> _EXERCISE BRIEF_
Write out an exact copy of the line containing "Screen dimensions: 550x497" and all lines that follow it in the data below, leaving out pictures.

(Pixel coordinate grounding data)
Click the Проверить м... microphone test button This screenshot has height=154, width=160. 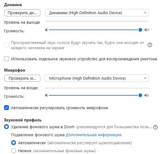22,78
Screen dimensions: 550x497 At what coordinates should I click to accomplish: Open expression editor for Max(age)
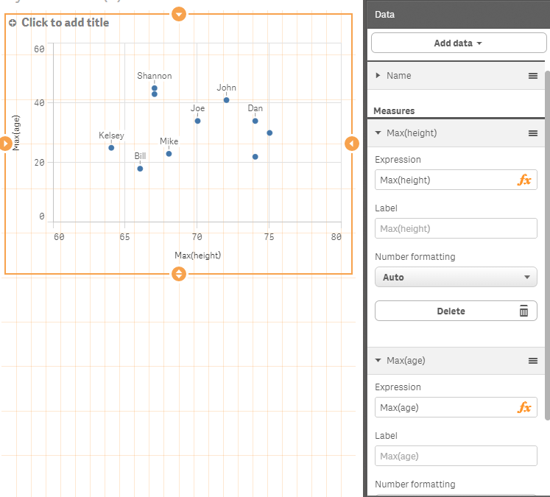pyautogui.click(x=524, y=408)
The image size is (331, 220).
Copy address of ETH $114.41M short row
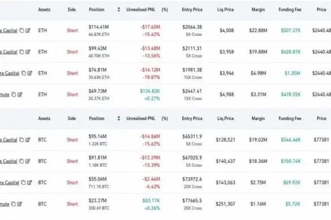coord(22,30)
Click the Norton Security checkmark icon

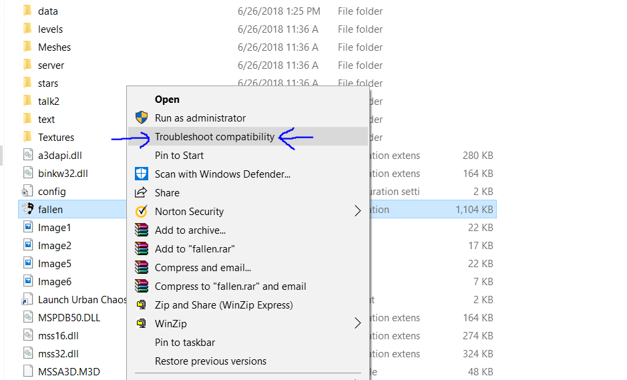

> _SOLUTION_
Screen dimensions: 550x497 At what coordinates should I click to accomplish: Open expression editor for Max(age)
pyautogui.click(x=524, y=408)
The image size is (331, 220).
Copy address of ETH $114.41M short row
coord(22,30)
Click the Norton Security checkmark icon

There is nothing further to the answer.